Mi vede prepararmi per andare al lavoro con questo pancione enorme e mi chiede sorridendo -sorride SEMPRE lei- fino a quando lavorero’. Le dico che non lo so di preciso, fino a quando non me lo vieteranno probabilmente. Allora, in un inglese un po’ stentato, comincia a raccontarmi di un magico paese, il suo, il Giappone, in cui le donne incinte ‘vanno in vacanza’ due mesi prima di partorire e volendo ci possono rimanere per un altro anno e mezzo continuando a essere pagate e senza perdere il lavoro. Sogno. In realta’, anche in Italia non mi sembra per niente male: ho un’amica che e’ gia’ in maternita’ al quarto mese perche’ nel suo lavoro e’ a contatto con sostanze tossiche. Qui invece niente di niente, soprattutto se hai un lavoro part-time. E cosi’ ora si tratta per me di fare delle scelte molto ma molto serie e difficili.

A un certo punto il mio dottore -che ultimamente devo dire ha tirato fuori un’insospettabile vena ottimista, ed era anche ora…- mi disse che l’unica cosa che poteva fare per alleviarmi lo stress dei vari problemi che sono sopraggiunti era farmi un permesso per smettere di lavorare. Dottore, guardi non ha capito, lavorare e’ l’unica cosa che allevia il mio stress. Tanti non lo capiscono infatti, ma per me e’ davvero cosi’, e non solo in questo momento. Dopo due anni, sono ancora convinta di aver trovato il lavoro dei miei sogni, stipendio a parte. Pero’ non so davvero cosa fare adesso.

Mr. Johnson e’ finalmente riuscito a esprimere la sua opinione in proposito. Si e’ sempre tenuto in disparte, ma ora dice chiaramente che saremmo tutti piu’ felici se non tornassi al lavoro prima del prossimo anno scolastico, quando il bimbo avra’ otto o nove mesi. Piu’ ci penso anch’io e piu’ mi sembra la cosa giusta da fare. D’altra parte, chi glielo dice alla direttrice? Lei ha sempre accenato a due o tre mesi…e se mi licenzia? E poi ci sono tante di quelle cose che voglio ancora fare quest’anno al lavoro, e’ una scelta difficile, difficilissima. E’ un lavoro di tre giorni alla settimana ed e’ un lavoro che adoro, mi darebbe tantissimo fastidio perderlo. Pero’ mi sento anche egoista: lavorerei praticamente solo per pagare l’asilo, non ho un’esigenza reale di farlo e tre giorni sono un’eternita’ per un neonato. E’ un rompicapo che non riesco a risolvere.

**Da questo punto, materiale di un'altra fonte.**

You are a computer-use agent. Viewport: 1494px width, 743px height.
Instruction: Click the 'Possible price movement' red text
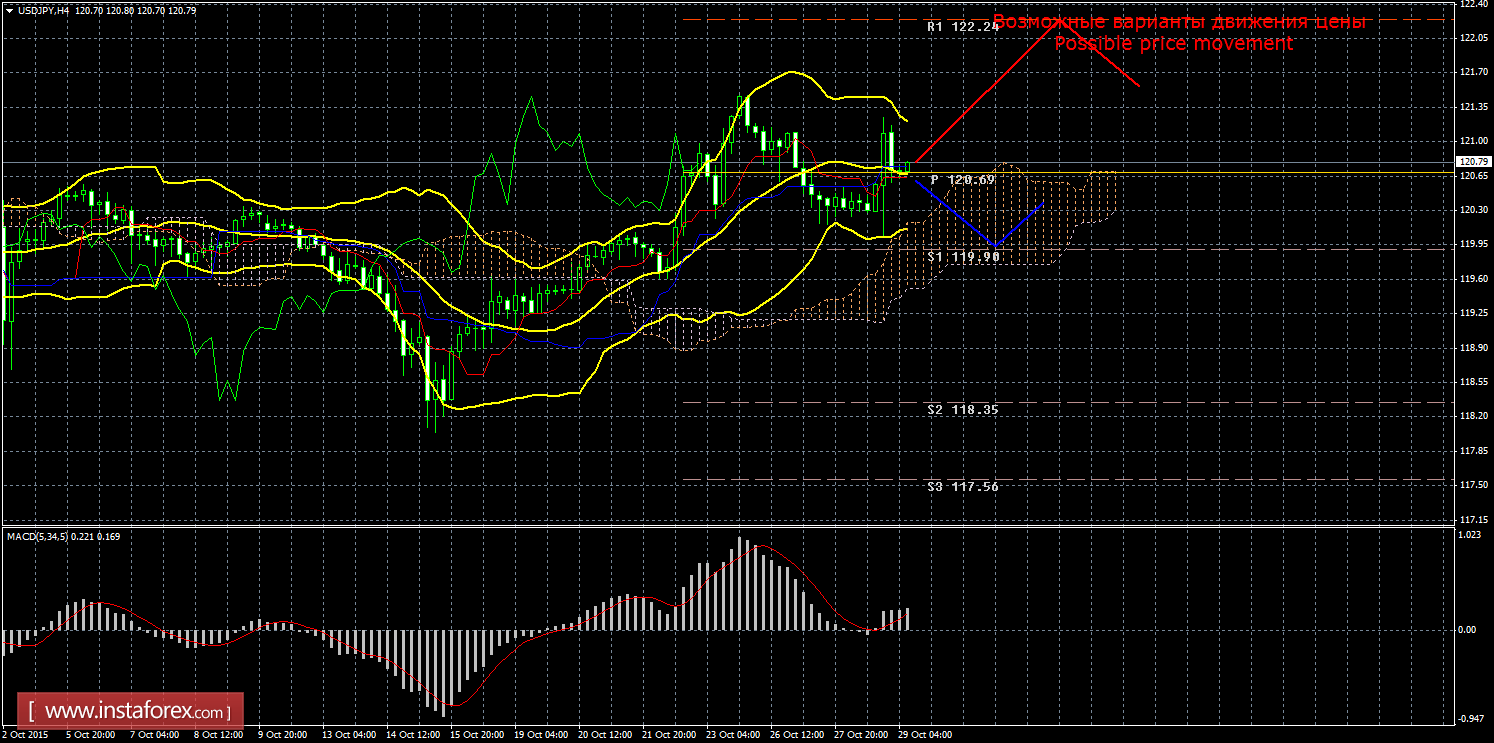tap(1174, 44)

Tutti mi dicono che la matassa si sbrogliera’ immediatamente quando vedro’ il mio bambino, ma e’ davvero giusto cosi’? Lasciamo decidere ancora una volta agli ormonacci?

Forse dentro di me so perfettamente cosa devo fare, il problema vero e’ che non ne ho nessuna voglia.

martedì 5 ottobre 2010

zen

Chissa’ da dove viene il buon umore.

Succedono un po’ di cose in questi giorni che normalmente mi farebbero arrabbiare, tanto. Eppure sto cosi’ bene. Tranquilla, serena, pacata. Prendevo un te’ con un’amica ieri che mi diceva che tutto questo non ha senso e devono per forza essere gli ormoni. Innanzitutto grazie per la stima, eh, ma perche’ quindi esistono anche gli ormoni buoni, che non ti fanno diventare isterica e odiare cose per cui fino a un momento prima andavi pazza? Dice di si’. Dice che l’istinto di autoconservazione e’ piu’ forte di tutto, che il corpo sa di cosa hai bisogno e te lo da’. Speriamo.

sabato 2 ottobre 2010

il paradigma della globalizzazione

Una volta andava parecchio di moda parlare di globalizzazione, ma che cos’e’ poi?

Ho un esempio che calza a pennello: la tua famiglia meta’ americana meta’ giapponese che vive in Giappone, viene a trovarti negli Stati Uniti e ti porta in regalo un paio di fantastiche tazze di Starbucks Kyoto e una serie di souvenir di Tokyo Disneyland.

Momenti di pura (involontaria) perfezione consumistica.